Sudah lama saya tidak mendengar kasus perjokian terungkap ketika pelaksanaan ujian masuk sebuah fakultas, apalagi UGM. Dan massif....52 orang rela berbuat curang demi jadi DOKTER. Tolong digarisbawahi...atau ditebalkan CURANG DEMI JADI DOKTER!

Maka sekali lagi saya bilang: Wuihhhh....!!!!

Kalau tahun ini ada joki beraksi, jangan-jangan tahun-tahun sebelumnya ada mahasiswa - yang kini jadi calon dokter atau bahkan jadi dokter - diterima dengan memanfaatkan jasa joki. Kasus ini benar-benar mempertaruhkan integritas profesi dokter. Bagaimana orang yang memiliki kemampuan mulia mendapatkan keahliannya dengan cara curang. Dokter asli tapi palsu!

What a shame!

Banyak pihak yang bertanya sejak kapan Fakultas Kedokteran UGM  membuka penerimaan lewat Program Internasional. Sejak dua tahun terakhir, UGM sendiri sudah menutup berbagai jenis ujian masuk kecuali mekanisme SNMPTN maupun jalur undangan.

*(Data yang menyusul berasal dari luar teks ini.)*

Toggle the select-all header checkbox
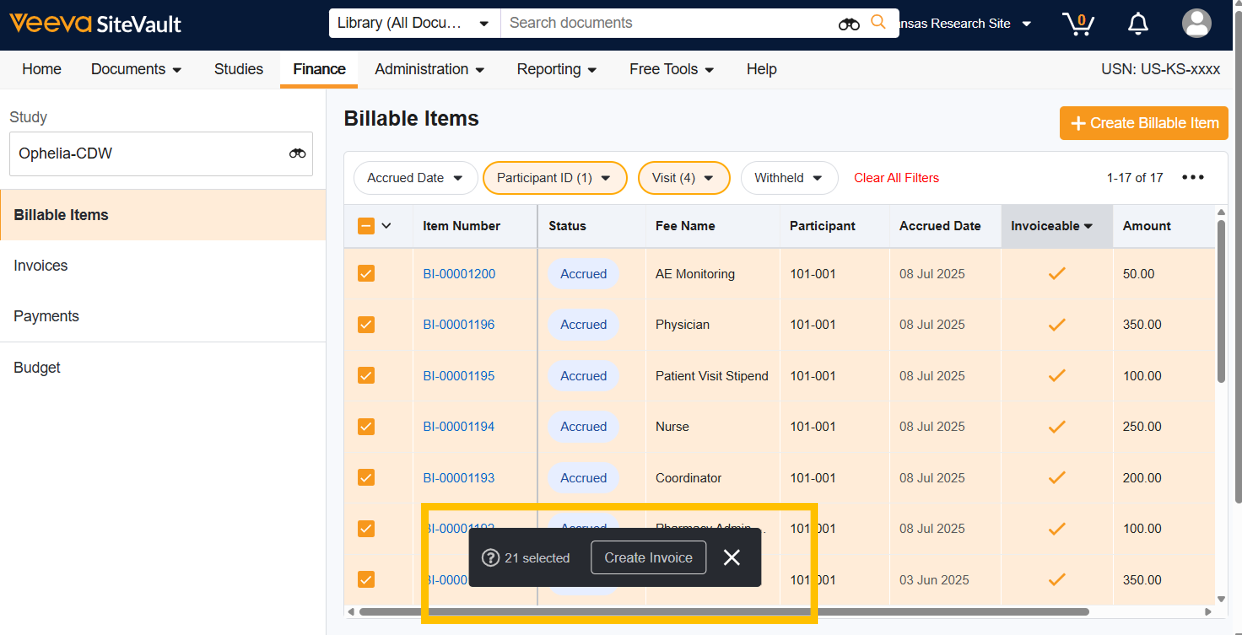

Kalau menurut penuturan Dekan FK UGM, Dr. Rr. Titi Savitri kelas ini sebenarnya sudah dibuka sejak tahun 2002 lalu dan memang dikhususkan untuk mahasiswa asing. Tahun ini, calon mahasiswa asing yang ingin masuk ke FK lewat program ini mengikuti ujian di Kualalumpur  Malaysia dan mendapat fasilitas  berupa asrama, dua ijazah berbahasa Indonesia dan Bahasa Inggris serta menggunakan bahasa Inggris sebagai pengantar dalam kelas. Juga ada kesempatan ikut di program elektif yaitu pertukaran mahasiswa ke luar negeri.

Adapun program internasional diseleksi lewat Ujian Masuk Program Internasional yang tahun ini dibuka untuk tiga gelombang seleksi. Gelombang pertama digelar 4-5 Mei 2012 dengan materi tulis berupa potensi akademik, tes kemampuan bahasa Inggris TOEFL, tes psikiatri dan tes wawancara. Perjokian kemarin adalah pelaksanaan ujian untuk tahap kedua.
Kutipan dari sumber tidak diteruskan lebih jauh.